» What is required:
Give back an exact copy of the lines in the records below, from the line that has "Switch to the 詳細 tab" through the line that has "Given: Open the Transplant to hook dropdown", and nothing besides.

» Data items:

····················

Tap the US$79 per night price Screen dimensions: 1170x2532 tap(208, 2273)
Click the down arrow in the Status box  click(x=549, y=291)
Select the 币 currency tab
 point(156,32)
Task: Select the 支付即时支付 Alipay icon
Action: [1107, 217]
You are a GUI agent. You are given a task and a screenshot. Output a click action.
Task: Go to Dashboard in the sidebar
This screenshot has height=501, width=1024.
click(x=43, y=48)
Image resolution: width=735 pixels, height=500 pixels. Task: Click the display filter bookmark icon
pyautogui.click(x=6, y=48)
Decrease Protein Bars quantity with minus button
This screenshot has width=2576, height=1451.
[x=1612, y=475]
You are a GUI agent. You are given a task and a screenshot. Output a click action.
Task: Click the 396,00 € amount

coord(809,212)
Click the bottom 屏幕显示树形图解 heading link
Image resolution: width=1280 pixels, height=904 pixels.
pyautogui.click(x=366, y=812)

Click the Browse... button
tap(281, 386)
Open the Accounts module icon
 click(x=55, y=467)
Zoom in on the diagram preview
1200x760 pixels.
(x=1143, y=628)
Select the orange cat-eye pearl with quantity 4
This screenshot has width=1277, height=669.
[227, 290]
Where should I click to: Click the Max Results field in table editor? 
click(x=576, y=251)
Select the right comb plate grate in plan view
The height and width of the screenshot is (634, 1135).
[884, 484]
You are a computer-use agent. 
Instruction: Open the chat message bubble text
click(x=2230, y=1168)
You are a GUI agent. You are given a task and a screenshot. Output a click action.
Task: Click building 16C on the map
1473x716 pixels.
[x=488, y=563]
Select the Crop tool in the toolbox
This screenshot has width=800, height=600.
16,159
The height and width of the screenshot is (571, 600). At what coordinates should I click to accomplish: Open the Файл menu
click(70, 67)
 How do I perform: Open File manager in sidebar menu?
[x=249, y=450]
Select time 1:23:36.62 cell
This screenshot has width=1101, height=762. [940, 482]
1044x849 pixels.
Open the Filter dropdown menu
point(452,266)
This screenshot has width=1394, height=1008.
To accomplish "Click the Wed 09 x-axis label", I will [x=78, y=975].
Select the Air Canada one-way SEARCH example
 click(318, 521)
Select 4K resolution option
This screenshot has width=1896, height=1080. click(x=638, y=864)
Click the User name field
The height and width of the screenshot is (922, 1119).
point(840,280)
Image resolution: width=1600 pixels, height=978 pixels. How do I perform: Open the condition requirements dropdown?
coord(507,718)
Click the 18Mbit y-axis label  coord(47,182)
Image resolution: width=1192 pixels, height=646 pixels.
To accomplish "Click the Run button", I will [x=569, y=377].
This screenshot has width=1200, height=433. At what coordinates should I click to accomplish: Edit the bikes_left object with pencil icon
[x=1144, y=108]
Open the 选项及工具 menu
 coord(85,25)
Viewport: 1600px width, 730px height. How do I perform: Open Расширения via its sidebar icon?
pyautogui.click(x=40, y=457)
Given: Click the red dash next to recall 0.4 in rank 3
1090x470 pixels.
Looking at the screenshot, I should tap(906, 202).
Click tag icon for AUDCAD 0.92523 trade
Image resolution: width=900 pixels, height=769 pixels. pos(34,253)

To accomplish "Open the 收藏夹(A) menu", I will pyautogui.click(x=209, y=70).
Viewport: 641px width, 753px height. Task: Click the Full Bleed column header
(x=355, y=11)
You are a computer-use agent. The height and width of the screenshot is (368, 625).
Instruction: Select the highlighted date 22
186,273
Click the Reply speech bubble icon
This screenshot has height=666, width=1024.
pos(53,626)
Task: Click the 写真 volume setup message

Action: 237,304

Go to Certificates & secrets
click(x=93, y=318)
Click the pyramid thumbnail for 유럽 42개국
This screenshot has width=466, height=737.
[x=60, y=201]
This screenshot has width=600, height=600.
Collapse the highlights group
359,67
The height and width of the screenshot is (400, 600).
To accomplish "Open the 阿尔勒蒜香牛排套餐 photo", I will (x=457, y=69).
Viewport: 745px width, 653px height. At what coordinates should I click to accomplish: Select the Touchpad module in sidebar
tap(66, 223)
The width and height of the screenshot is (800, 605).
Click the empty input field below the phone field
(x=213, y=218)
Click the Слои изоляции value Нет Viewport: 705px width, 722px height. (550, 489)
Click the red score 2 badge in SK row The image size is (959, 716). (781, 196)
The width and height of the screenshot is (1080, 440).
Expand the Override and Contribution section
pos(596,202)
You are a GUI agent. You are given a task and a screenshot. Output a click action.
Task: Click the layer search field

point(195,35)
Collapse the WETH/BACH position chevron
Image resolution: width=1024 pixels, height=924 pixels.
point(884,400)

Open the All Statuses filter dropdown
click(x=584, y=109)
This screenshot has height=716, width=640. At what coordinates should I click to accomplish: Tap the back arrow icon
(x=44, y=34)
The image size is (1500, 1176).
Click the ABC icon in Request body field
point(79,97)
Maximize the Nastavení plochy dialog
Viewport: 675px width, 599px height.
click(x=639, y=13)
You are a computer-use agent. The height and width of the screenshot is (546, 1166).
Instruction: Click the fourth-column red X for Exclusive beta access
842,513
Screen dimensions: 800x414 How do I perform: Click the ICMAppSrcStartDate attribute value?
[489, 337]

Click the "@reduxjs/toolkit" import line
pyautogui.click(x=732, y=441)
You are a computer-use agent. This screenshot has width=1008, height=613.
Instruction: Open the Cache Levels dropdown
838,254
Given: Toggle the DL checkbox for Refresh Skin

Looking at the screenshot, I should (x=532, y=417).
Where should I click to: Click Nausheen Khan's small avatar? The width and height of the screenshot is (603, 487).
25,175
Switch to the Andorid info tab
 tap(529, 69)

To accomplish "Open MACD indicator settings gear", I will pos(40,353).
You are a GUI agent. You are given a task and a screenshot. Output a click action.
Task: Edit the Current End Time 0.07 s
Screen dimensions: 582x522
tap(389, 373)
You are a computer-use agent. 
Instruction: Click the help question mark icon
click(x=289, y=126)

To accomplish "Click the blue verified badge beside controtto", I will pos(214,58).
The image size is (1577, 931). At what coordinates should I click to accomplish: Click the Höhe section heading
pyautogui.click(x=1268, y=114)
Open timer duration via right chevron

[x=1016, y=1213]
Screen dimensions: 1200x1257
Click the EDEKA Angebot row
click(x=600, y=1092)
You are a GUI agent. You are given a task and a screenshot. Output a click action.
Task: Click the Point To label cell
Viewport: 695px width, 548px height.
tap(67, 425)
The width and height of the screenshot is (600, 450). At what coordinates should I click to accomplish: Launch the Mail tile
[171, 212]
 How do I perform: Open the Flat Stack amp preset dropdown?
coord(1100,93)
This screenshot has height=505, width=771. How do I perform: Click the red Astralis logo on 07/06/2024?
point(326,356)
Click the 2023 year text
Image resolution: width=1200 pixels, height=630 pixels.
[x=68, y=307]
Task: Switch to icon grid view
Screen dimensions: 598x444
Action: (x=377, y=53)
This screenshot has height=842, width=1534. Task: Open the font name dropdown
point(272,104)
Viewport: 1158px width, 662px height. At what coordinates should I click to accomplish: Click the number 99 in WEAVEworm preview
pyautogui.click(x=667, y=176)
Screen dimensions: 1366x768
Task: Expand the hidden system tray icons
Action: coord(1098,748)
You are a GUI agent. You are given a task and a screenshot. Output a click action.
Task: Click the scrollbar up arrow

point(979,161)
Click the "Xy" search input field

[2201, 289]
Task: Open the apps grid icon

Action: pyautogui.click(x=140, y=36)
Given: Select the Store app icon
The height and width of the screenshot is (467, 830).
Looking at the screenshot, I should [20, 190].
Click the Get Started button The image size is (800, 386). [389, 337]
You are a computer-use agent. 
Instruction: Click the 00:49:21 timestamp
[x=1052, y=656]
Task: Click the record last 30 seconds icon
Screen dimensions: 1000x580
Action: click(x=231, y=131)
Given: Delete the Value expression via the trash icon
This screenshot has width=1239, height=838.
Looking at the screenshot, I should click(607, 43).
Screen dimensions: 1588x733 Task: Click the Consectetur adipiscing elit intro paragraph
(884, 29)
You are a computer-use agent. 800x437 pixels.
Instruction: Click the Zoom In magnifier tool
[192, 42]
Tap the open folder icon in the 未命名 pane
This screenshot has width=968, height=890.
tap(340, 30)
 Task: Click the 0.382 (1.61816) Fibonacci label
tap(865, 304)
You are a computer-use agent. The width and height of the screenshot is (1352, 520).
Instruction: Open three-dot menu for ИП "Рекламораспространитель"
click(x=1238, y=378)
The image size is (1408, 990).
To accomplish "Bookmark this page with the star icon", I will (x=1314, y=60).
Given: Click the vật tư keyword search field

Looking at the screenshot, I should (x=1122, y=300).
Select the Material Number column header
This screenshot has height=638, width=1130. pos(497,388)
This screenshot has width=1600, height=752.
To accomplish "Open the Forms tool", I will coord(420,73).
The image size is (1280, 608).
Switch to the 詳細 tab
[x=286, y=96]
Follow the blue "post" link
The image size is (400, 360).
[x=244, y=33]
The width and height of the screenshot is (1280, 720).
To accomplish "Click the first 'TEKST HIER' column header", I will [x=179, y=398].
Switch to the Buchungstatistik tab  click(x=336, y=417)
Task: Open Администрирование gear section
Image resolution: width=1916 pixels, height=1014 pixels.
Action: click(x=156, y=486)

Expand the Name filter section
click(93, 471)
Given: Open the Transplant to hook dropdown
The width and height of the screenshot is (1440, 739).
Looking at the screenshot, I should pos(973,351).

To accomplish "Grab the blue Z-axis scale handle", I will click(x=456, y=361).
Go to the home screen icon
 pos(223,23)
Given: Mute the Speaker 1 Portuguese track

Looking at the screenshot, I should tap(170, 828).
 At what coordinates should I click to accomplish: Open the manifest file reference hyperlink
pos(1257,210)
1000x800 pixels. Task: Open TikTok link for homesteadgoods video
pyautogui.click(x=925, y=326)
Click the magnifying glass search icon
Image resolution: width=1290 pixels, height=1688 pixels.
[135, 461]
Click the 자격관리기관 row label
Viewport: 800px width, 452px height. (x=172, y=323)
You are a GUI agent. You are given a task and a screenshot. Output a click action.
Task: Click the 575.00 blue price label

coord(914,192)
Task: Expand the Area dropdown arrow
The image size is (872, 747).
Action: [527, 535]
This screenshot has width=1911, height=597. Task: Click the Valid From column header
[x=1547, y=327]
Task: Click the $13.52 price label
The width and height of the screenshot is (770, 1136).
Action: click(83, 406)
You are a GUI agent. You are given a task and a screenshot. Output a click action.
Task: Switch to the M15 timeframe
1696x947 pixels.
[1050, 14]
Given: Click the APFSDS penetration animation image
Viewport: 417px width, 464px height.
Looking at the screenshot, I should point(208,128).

····················

» The answer:
Switch to the 詳細 tab
[x=286, y=96]
Follow the blue "post" link
The image size is (400, 360).
[x=244, y=33]
The width and height of the screenshot is (1280, 720).
To accomplish "Click the first 'TEKST HIER' column header", I will [x=179, y=398].
Switch to the Buchungstatistik tab  click(x=336, y=417)
Task: Open Администрирование gear section
Image resolution: width=1916 pixels, height=1014 pixels.
Action: click(x=156, y=486)

Expand the Name filter section
click(93, 471)
Given: Open the Transplant to hook dropdown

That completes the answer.